Participants from Fiji, Kiribati, PNG, Samoa and the Solomon Islands were drawn from government departments and their social partners such as the trade unions and media organisations to discuss how they could end this and protect the children through various ways, including amendments and enforcement of legislation, networking among relevant government agencies and non-governmental organisations.
Winston Yuka from the PNG Employers Federation said in PNG it had been known that young domestic workers often run away from homes due to mistreatment and end up living risky lives, such as sex workers.
PNG’s coordinator of child protection at the Religion, Youth, and Community Development Department, Lita Mugugia said: "There is a big need to work together, and especially with Labour (Department of Labour and Industrial Relations) officers if we want to combat child labour’’.
As a result of the baby-sitting practice in PNG, many young female relatives miss out on education that would have ensured they had a decent job in future.
ILO conventions
The line of work they do could also put them in contact with toxic chemicals which may be detrimental to their health, thereby breaching ILO Convention that prohibits child labour, under the category of light work that children are expected to do.

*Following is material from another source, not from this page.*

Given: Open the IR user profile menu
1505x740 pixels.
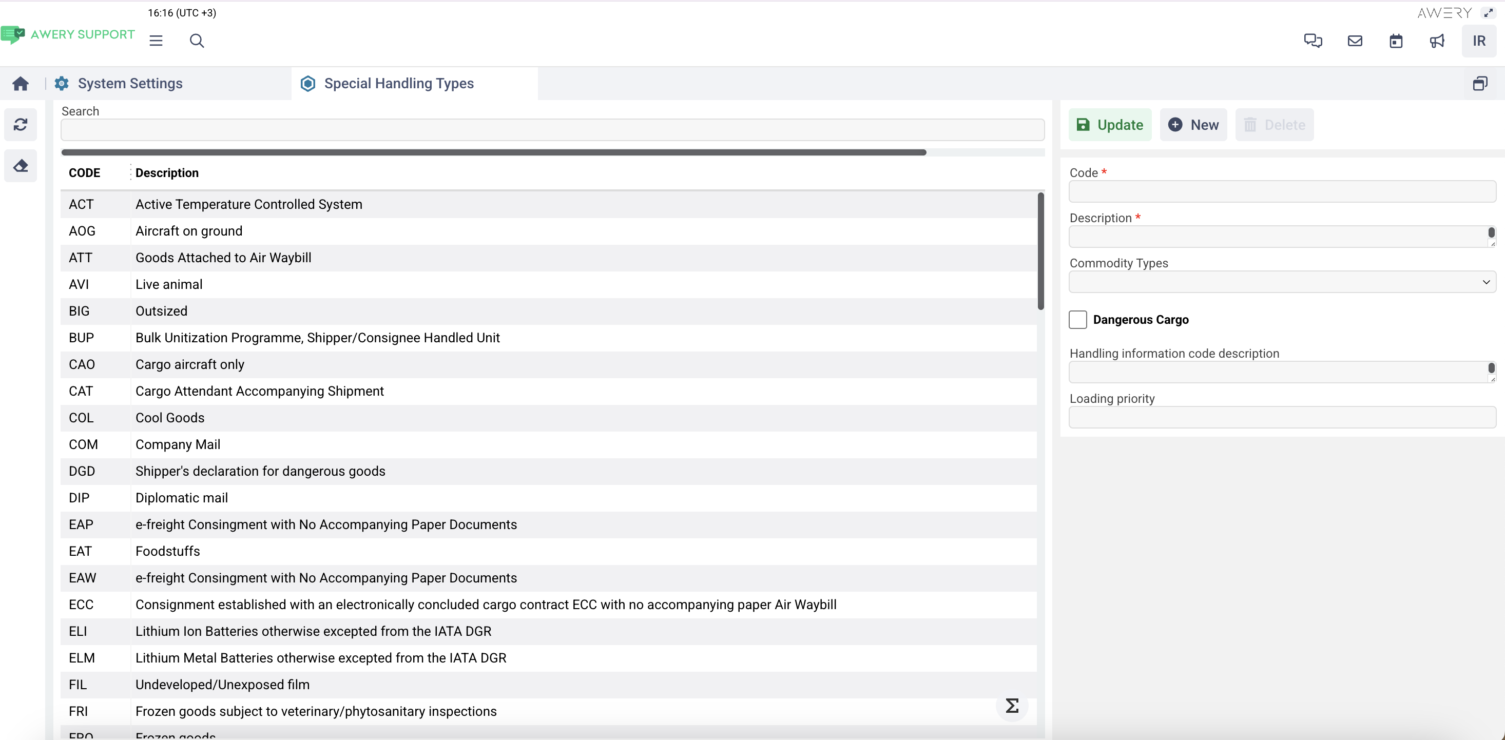Looking at the screenshot, I should click(1478, 41).
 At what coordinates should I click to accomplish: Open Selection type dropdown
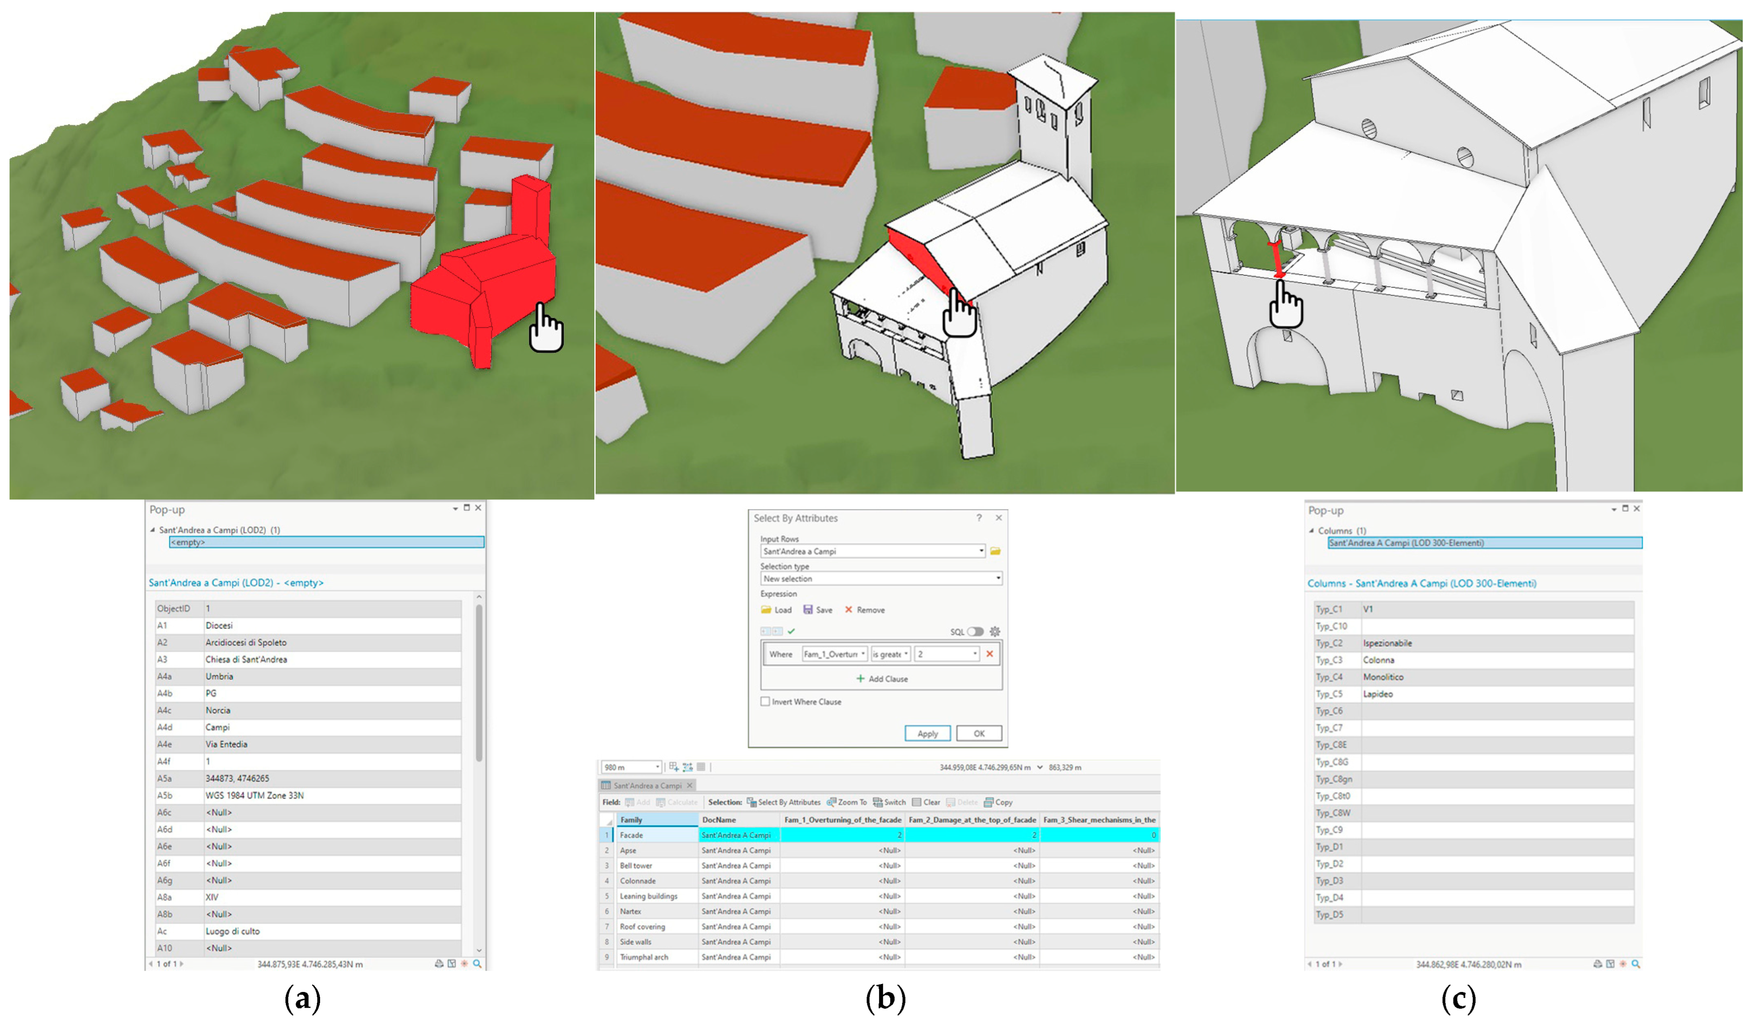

According to the ILO Convention on minimum age for employment, children between the ages of 13 and 15 may do light work as long as it does not threaten their health and safety, or hinder their education or vocational orientation and training.
The Nadi forum was told that every country had a few of their own forms of child labour, but there were many common ones seen in all which includes parents or guardians taking children out of school to help in the farms or plantations during harvest time and getting children to sell on the streets to earn a living for the family.
Papua New Guinea is one of the countries that have signed and ratified the two ILO Conventions – the Minimum Age Convention in 1976 and the Worst Forms of Labour Convention in 2000.
By ratifying the two conventions, it is required to report to ILO next year on what it has done so far to adhere to the requirements of the two international laws.
Fiji is the only country in the region that has a child labour office.